DREDGE Act of 2012 Introduced
New Legislation Aimed at Building Wetlands while Deepening Mississippi River in anticipation of Panama Canal Expansion completion.
Congressman Cedric Richmond ha introduced the DREDGE Act of 2012-Dredging for Restoration and Economic Development for Global Exports. The bill would give the Army Corps of Engineers the authorization to dredge the Mississippi River to 50 feet so that larger vessels transiting the expanded Panama Canal can access the River. In addition, the bill creates a pilot project to promote the rebuilding of wetlands using existing sediment dredged from the River.
“The Mississippi River is undoubtedly the most important river in the United States,” said Congressman Richmond. “Its proximity to the Panama Canal is vital to our nation’s economy and critical to supporting the President’s goal of doubling America’s exports. With the introduction of the DREDGE Act of 2012, we are preparing for the future while strengthening our wetland restoration efforts. By deepening the Mississippi River, we continue to remain effective and competitive in the global market while preparing the state of Louisiana to capitalize on an extremely valuable asset, our ports.”
In addition to deepening the Mississippi River, the DREDGE Act of 2012 calls for greater accountability concerning sediment disposal from dredging. This legislation directs the Corps to install a pump-out site in the Southwest Pass so that the sediment is no longer wasted and is instead used to rebuild our wetlands.
The Environmental Defense Fund, The National Wildlife Federation, and The National Audubon Society issued the following statement:
“We agree with Congressman Richmond that the present management of the lower Mississippi River fails to meet the nation's needs for either navigation or restoration. Adequately addressing the changes that are happening in the lower Mississippi River is critical to Louisiana and the nation. Representative Richmond’s bill illuminates a critical fact – getting sediment out of the river is essential to both navigation and restoration. Vital studies now underway promise to provide answers that will be necessary to end our dependence on an increasingly more expensive and endless cycle of dredging. In the meantime, beneficial use of the sediment removed from the channel by dredging should be the minimum federal response.” (Emphasis supplied)

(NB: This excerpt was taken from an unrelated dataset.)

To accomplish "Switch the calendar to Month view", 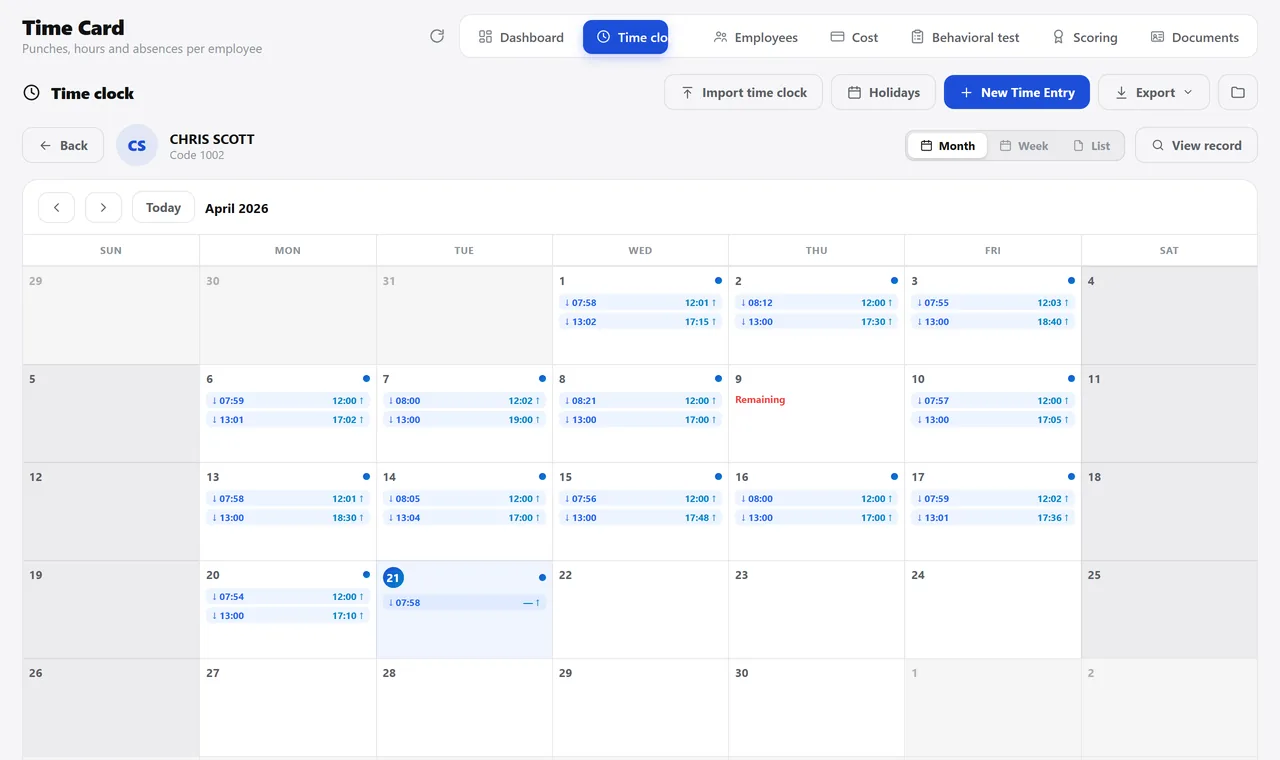I will (x=947, y=145).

“My legislation also creates a pilot project to study the potential cost savings of using sediment dredged to rebuild wetlands instead of simply dumping it in the ocean,” said Congressman Richmond. “Currently, dredges working in the lower Southwest Pass dump sediment, the life blood of our wetlands, into the Gulf of Mexico. Estimates show that by redirecting all of the sediment dredged in the Southwest Pass, we can create approximately 775 acres of wetlands per year.”
"Rep. Cedric Richmond should be commended for his vision and leadership in sponsoring legislation to authorize the USACE to dredge the Mississippi River navigation channel where needed to a 50 foot depth,” said Allen Gibbs, President of the Crescent River Port Pilots’ Association. “With the advancement of the RAMP Act legislation, the funds currently collected from the channel users can be used for its intended purpose, channel dredging. Rep. Richmond's legislation will compliment the RAMP Act legislation to provide an opportunity to capitalize on the expansion of the Panama Canal in 2014 to accept larger vessels and deeper draft. In addition, the material removed from the channel deepening project can be used for coastal restoration. This effort will create new jobs, and increase commerce in the state and the nation."
The Army Corps of Engineers will also be tasked with reporting to Congress on the cost of the pump-out disposal operation compared to current dredging practices. In addition, the report will state the total amount of material dredged during Operations and Maintenance activities in the New Orleans District and how much material was used beneficially.
Not one single port in the Gulf of Mexico and only a handful on the East Coast can currently accept the larger vessels that will start traveling through the expanded Panama Canal. More than 1,800 cargo vessels with a draft of 40 feet or more transit the Mississippi River each year. The five ports on the lower Mississippi River constitute the largest port complex in the world, moving more than 400 million tons of cargo annually. Roughly 60 percent of all U.S. grain exports are shipped via the Lower Mississippi and more than 20 percent of all waterborne commerce in the United States pass through the lower Mississippi River. Current cargo activity within the Port of New Orleans alone generates $2.8 billion in federal taxes each year.